On my friend’s part she thought that Monks were abusing their powers and interfering in politics. She’s Buddhist and I’m Hindu by birth but essentially we are both just spiritual and free thinkers. We both assumed some blame for the strife on behalf of our ethnic groups and yes all of that tinged in frustration and pity that the beautiful country was being destroyed by its own people. Well namely the politicians. As I get older I realise more and more now it is the fault of corrupt politicians, as it always is in history.

Singapore will always be home to me & fellow Singaporeans are whom will understand me best. My favourite food will always include Wanton mee and Hokkien mee (Sri Lankans I’ve met don’t like these, but need their string hoppers).

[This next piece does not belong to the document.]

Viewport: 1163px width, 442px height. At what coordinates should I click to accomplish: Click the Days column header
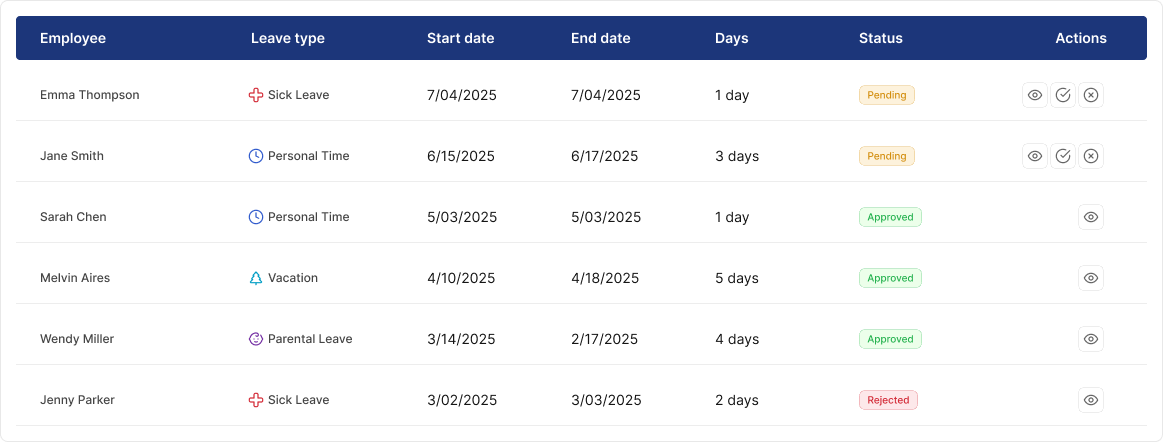pos(731,38)
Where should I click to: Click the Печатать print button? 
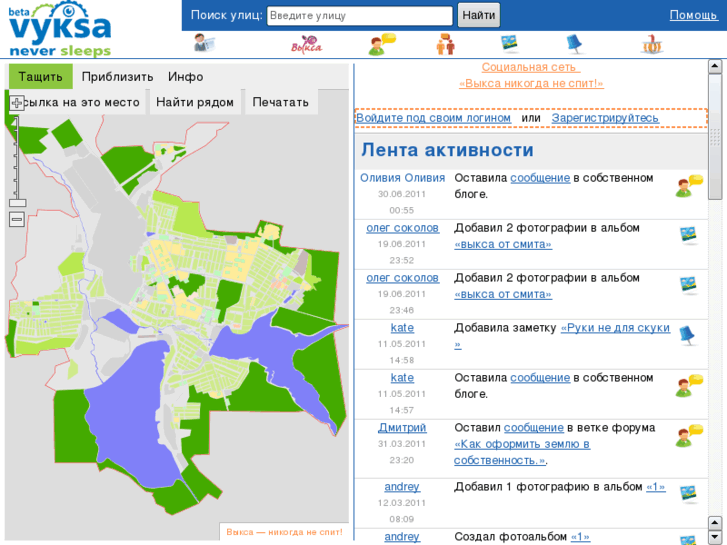(x=281, y=102)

I can comprehend and speak Singlish. My childhood memories include trips to Yaohan. Those closest to me include Singaporeans of a different ancestory, and even relatives in Sri Lanka are like strangers to me. I’m not being cold, but these are just the facts due to circumstances of birth.

I may be ethically ceylonese, but culturally I am very different from the people of Sri Lanka today. I’m different from the Sri Lankan diaspora in Germany, Norway, Canada or Australia. But I’m so keen to learn about each of these difference life experiences.

Perhaps I’m most similar to the diaspora in Malaysia because Singapore was part of Malaya after all.

And the people of India do not consider me to be Indian and I’m not part of their diaspora even though in most forms in Singapore I’m expected to put myself under the 4 races is others. Seems pretty archaic these application forms.

I’m Ceylonese Singaporean. A term that is foreign to Sri Lankans, but that’s me. My friend identifies as Sinhalese Singaporean and not Sri Lankan. The diaspora in Canada for example call themselves Tamil Canadian like the Star of the Mindy Kaling produced Netflix show, ‘Never Have I Ever’.

I don’t think this should be controversial (even though race is a social construct), but each individual has a right to identify as what suits them best. A right to value their culture.